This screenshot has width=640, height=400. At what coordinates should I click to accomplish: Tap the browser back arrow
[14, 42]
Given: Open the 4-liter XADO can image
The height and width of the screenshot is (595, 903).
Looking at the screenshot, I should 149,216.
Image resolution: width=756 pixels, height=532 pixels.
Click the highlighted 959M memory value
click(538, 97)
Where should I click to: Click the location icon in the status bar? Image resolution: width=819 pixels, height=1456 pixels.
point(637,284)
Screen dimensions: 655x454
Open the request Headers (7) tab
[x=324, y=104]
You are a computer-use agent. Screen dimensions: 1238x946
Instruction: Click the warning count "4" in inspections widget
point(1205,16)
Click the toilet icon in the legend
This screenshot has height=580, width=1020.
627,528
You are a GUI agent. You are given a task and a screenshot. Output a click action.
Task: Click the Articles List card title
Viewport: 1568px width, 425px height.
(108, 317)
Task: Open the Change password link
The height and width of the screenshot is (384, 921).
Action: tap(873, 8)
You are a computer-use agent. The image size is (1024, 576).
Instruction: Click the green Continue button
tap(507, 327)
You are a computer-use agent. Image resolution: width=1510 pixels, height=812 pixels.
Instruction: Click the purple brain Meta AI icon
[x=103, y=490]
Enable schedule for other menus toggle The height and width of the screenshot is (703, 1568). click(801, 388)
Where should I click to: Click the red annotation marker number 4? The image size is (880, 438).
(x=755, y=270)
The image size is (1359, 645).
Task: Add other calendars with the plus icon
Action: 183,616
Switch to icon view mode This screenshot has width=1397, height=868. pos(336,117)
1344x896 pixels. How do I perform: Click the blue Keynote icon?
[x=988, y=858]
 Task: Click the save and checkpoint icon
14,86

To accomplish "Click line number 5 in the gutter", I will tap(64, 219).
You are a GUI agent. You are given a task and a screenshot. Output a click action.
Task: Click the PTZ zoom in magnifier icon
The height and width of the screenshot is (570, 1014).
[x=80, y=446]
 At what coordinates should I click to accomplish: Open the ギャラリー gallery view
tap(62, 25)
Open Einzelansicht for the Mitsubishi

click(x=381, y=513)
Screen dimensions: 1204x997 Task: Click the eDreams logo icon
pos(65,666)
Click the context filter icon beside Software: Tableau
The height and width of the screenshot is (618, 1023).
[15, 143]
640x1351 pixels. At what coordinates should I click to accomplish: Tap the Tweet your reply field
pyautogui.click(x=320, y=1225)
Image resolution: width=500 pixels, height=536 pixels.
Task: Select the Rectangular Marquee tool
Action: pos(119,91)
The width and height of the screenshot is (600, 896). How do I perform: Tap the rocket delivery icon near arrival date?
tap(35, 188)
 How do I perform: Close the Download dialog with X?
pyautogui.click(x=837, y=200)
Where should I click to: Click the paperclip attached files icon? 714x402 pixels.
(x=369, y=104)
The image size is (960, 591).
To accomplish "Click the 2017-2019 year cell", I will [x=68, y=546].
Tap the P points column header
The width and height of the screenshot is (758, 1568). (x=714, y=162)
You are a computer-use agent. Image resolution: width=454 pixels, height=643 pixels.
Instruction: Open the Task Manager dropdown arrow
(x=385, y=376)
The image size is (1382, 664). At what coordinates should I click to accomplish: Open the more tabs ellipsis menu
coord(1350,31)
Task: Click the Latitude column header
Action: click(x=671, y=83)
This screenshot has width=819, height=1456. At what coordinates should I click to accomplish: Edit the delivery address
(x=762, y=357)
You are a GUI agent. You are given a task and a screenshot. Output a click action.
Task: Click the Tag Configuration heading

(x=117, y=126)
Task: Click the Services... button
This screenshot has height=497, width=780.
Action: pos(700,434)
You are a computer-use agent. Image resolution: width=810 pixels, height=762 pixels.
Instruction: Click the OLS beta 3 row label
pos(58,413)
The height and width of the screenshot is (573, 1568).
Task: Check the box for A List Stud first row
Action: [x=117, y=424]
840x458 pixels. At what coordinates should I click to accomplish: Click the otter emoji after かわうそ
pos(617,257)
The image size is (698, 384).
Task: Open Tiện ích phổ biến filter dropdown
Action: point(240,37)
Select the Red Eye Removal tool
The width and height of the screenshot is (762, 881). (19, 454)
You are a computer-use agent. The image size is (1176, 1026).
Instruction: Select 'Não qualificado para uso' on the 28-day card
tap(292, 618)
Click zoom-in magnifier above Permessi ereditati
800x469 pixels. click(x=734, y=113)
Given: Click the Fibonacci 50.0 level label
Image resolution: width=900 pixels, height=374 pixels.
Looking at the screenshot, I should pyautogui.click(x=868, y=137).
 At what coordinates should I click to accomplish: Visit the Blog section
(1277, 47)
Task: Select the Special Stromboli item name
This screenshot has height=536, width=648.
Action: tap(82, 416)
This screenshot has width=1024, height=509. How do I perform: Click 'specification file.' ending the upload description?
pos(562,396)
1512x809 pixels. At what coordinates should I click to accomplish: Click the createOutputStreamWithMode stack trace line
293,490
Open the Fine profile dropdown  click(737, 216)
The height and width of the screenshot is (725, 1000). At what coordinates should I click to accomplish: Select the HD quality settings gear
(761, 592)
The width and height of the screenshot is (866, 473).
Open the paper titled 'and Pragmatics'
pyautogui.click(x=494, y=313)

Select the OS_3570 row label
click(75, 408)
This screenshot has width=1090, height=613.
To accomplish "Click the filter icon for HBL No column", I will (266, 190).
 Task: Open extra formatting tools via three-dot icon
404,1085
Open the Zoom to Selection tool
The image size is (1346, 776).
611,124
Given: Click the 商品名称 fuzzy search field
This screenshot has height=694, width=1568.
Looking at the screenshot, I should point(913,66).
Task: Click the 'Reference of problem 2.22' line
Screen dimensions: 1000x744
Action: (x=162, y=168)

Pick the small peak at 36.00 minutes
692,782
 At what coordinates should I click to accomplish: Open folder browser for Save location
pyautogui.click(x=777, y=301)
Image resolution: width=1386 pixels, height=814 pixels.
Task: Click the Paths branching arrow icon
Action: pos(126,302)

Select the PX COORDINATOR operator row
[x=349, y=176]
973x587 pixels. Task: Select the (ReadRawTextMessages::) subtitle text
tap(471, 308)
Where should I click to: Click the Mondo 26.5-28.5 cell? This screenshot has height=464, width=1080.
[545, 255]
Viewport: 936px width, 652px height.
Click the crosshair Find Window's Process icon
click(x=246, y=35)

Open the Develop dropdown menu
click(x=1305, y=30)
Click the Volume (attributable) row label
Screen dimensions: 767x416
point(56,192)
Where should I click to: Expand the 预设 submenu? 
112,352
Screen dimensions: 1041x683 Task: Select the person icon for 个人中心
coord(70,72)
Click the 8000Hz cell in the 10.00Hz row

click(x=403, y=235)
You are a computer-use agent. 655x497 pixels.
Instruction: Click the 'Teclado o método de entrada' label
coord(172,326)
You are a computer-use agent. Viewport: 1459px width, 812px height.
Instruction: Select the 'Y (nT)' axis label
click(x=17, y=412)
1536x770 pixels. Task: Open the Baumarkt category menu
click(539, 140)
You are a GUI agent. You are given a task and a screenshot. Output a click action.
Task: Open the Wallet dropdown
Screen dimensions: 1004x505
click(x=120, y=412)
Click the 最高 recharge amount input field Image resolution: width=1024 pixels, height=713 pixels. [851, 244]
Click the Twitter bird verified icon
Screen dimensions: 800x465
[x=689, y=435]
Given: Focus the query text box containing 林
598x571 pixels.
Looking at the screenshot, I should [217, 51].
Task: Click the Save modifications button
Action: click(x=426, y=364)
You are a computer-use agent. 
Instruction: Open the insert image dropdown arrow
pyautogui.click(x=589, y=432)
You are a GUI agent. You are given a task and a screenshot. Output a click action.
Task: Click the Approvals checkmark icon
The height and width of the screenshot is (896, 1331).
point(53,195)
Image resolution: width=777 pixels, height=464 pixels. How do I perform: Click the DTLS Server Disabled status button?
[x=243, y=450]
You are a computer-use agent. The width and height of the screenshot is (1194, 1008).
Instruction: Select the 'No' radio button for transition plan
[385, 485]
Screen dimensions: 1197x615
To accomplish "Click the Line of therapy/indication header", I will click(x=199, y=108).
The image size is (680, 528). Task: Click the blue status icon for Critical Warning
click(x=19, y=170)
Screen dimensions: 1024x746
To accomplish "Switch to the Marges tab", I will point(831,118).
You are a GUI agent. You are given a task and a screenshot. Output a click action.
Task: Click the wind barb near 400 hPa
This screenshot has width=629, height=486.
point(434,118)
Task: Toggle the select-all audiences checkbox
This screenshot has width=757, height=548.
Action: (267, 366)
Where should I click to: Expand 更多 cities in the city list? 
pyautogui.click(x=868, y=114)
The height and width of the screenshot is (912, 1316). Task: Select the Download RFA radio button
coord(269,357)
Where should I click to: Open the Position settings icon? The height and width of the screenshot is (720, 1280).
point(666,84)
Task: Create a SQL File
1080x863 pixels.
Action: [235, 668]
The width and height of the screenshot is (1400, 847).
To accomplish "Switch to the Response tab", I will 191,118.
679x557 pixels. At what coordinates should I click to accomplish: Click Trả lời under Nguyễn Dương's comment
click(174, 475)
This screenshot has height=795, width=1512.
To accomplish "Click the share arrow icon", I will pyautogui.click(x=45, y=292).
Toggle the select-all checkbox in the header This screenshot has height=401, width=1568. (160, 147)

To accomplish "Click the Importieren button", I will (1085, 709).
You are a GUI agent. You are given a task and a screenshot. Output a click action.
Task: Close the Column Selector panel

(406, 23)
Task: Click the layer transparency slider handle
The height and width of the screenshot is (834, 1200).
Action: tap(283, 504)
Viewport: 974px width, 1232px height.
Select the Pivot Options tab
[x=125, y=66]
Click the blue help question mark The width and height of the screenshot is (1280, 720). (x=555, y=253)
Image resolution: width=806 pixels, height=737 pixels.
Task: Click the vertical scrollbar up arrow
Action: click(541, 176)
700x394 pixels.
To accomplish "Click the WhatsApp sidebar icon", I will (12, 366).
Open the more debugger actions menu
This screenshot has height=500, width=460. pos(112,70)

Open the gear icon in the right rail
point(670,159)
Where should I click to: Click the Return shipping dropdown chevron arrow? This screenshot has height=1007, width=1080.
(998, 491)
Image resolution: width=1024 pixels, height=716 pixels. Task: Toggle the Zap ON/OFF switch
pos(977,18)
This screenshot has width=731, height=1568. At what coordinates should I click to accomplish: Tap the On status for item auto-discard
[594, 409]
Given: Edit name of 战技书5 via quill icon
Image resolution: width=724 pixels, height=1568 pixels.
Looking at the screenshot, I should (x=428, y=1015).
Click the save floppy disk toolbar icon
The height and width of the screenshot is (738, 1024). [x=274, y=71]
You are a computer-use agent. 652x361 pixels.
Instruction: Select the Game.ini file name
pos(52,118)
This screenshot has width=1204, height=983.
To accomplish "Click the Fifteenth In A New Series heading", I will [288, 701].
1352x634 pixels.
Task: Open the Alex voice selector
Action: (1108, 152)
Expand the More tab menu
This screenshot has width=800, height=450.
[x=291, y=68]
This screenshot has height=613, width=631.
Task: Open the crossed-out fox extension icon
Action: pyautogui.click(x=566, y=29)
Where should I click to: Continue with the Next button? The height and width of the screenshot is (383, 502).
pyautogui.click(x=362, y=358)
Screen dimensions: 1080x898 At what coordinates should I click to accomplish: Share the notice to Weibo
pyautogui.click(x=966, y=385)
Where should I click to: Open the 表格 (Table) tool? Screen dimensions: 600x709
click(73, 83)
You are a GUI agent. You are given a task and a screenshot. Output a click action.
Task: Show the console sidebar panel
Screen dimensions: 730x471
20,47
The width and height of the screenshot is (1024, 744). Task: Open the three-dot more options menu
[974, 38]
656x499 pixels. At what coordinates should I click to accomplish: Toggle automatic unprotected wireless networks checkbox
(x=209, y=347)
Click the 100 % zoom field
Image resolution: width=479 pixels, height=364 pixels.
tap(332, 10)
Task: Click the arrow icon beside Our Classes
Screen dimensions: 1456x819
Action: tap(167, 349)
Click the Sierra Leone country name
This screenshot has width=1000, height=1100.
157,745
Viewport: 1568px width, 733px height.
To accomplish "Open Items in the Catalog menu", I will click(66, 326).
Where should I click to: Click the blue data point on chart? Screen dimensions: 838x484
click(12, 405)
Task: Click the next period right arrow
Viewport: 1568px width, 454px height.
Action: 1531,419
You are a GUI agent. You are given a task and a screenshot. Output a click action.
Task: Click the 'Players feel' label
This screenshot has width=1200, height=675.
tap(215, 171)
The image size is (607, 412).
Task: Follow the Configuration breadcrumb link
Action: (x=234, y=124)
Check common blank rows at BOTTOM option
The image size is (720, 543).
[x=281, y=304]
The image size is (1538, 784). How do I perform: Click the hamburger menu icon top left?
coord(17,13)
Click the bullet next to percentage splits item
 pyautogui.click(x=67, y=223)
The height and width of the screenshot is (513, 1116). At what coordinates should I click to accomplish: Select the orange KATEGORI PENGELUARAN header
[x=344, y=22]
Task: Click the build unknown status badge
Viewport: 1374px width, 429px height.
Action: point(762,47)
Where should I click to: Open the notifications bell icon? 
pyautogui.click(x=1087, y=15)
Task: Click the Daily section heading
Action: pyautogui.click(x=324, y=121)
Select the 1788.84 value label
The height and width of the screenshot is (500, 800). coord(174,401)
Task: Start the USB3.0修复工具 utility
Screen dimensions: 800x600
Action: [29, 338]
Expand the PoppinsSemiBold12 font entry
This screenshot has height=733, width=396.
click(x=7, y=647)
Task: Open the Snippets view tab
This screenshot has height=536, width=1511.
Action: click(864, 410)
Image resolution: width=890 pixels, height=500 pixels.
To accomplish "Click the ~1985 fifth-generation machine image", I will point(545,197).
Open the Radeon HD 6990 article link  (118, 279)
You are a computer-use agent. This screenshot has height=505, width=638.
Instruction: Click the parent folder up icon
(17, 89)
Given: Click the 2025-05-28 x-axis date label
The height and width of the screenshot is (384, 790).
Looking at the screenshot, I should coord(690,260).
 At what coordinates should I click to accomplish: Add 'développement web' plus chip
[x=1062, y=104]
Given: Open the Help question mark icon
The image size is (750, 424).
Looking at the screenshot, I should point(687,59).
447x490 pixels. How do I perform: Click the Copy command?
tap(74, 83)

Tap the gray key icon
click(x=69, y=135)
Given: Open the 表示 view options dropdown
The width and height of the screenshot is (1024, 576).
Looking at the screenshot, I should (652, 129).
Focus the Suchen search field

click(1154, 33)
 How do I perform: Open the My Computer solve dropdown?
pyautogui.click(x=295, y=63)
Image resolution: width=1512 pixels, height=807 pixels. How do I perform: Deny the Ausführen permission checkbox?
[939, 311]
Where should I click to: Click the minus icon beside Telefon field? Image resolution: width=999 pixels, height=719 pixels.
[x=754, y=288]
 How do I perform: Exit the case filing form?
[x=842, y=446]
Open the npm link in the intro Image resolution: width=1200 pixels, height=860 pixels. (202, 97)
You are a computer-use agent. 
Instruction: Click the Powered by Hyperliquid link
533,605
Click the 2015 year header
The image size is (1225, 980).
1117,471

::::::

Every line above that contains the word "sidebar" should be reported.

COMPLETED TASK
To accomplish "Click the WhatsApp sidebar icon", I will (12, 366).
Task: Show the console sidebar panel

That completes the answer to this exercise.